By: Eric Lunger
In early April 2013, it looked like things were finally going well for the supremely talented Guillermo Rigondeaux, a two-time Olympic gold medalist and one of the finest products of the vaunted Cuban boxing program. He had a solid three-year contract with Bob Arum’s Top Rank Promotions, and HBO appeared to be on board as well, with on-air personalities Jim Lampley and Max Kellerman as vocal supporters of the Cuban southpaw’s style.
Rigondeaux had defected from his native land – he was once Fidel Castro’s favorite boxer– in 2009, leaving close family behind in order to pursue a professional career in the United States. Unable to speak English, feared as an opponent, and seemingly unable to generate ticket sales, Rigondeaux’s dreams of making it big in the US were fading away.
But when he signed with Top Rank in July of 2012, the Cuban phenom quickly moved into contention at super bantamweight, and then captured the WBA World title by stopping Rico Ramos in the sixth round in January of 2012. Then came a chance at unification: a bout with Top Rank stablemate Nonito Donaire, the WBO champion and then number five pound-for-pound fighter in the world.
Rigondeaux boxed in his normal style, but he tagged the “Filipino Flash” with some brutal shots, and in fact hurt Donaire in the twelfth, forcing him to finish the fight with this right glove protecting his right eye. Donaire was eloquent and gracious in defeat, but Ridgondeaux’s footwork and evasive tactics soured Arum: “When Rigondeaux stands and fights, the [expletive] has a lot of power and a lot of skill, but running the way he does really makes it not a watchable fight,” Arum was quoted as saying in the aftermath.

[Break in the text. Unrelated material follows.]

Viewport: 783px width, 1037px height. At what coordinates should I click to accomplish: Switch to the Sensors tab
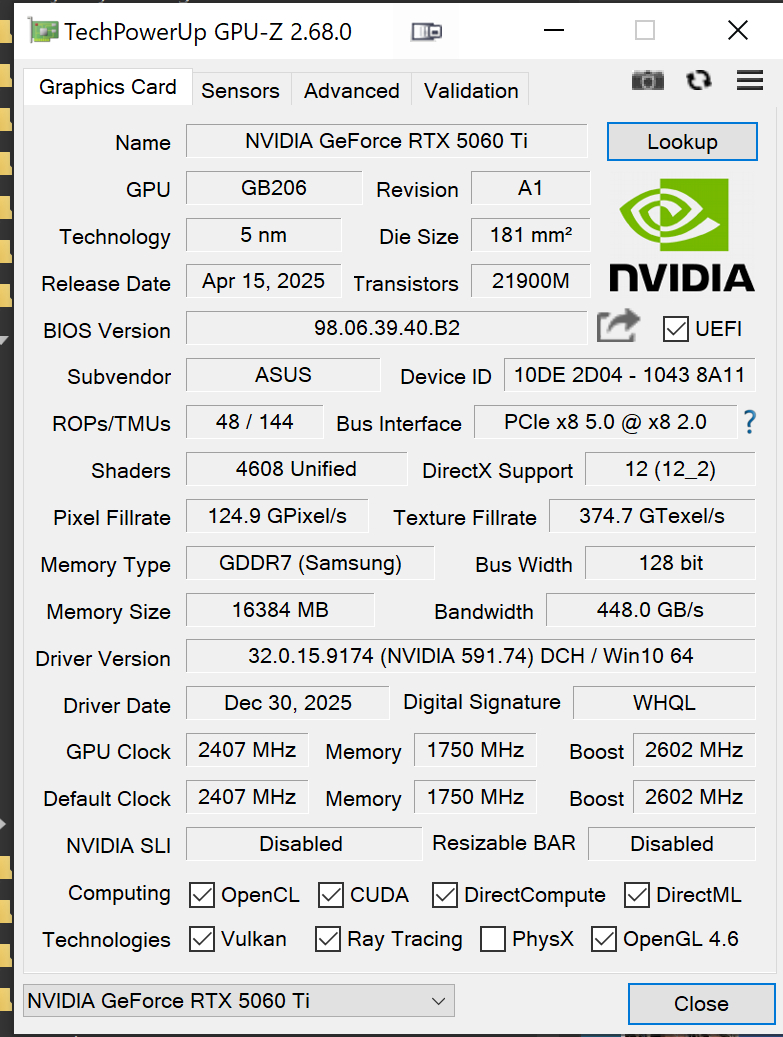point(240,90)
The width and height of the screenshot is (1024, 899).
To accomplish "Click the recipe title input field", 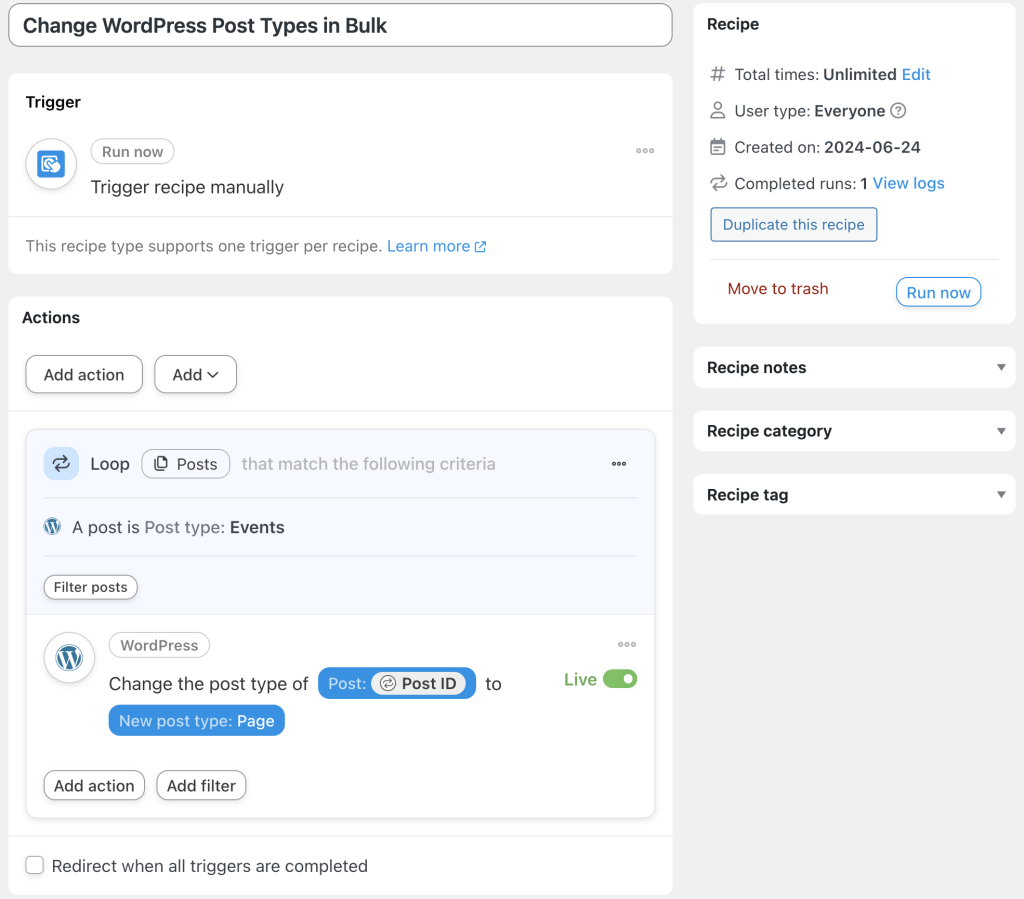I will click(340, 24).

Rather than being the culmination of his career, the Donaire win was for the Cuban Champion the beginning of a slide into irrelevance and then out-right avoidance. Rigondeaux fought twice more on Top Rank cards, once in Atlantic City (in a defensive snoozer), and then in a non-televised bout in Macau. After that, he became the most avoided man in boxing, and thus it is all the more remarkable that Arum is putting Lomachenko (arguably his most financially-attractive fighter) in the ring against the enigmatic Rigondeaux.

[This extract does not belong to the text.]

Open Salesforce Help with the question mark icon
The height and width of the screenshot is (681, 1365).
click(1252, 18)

In the run-up to Saturday night, Rigondeaux has played the part on social media of the outcast and the underdog, whose victory will be all the sweeter should he pull the upset — and given Lomachenko’s advantage in age and weight, a Rigondeaux victory would be a big upset. No question that Rigondeaux is a polarizing figure in the sport. To some, he is a boring, defense-first fighter, who stockpiles points in early rounds, and then goes into cruise control. Others see him as the epitome of pure boxing skill, a practitioner of the high art of “hit and don’t be hit.”
Saturday night on ESPN, a free broadcast immediately after the Heisman Trophy award show: what bigger stage could Rigondeaux hope for at this point in his career? And one has to imagine there a voice, however faint, in the back of Bob Arum’s mind: have I made a mistake? Can the diminutive Cuban possibly pull another Donaire-like demolition of Top Rank’s Ukrainian Wunderkind?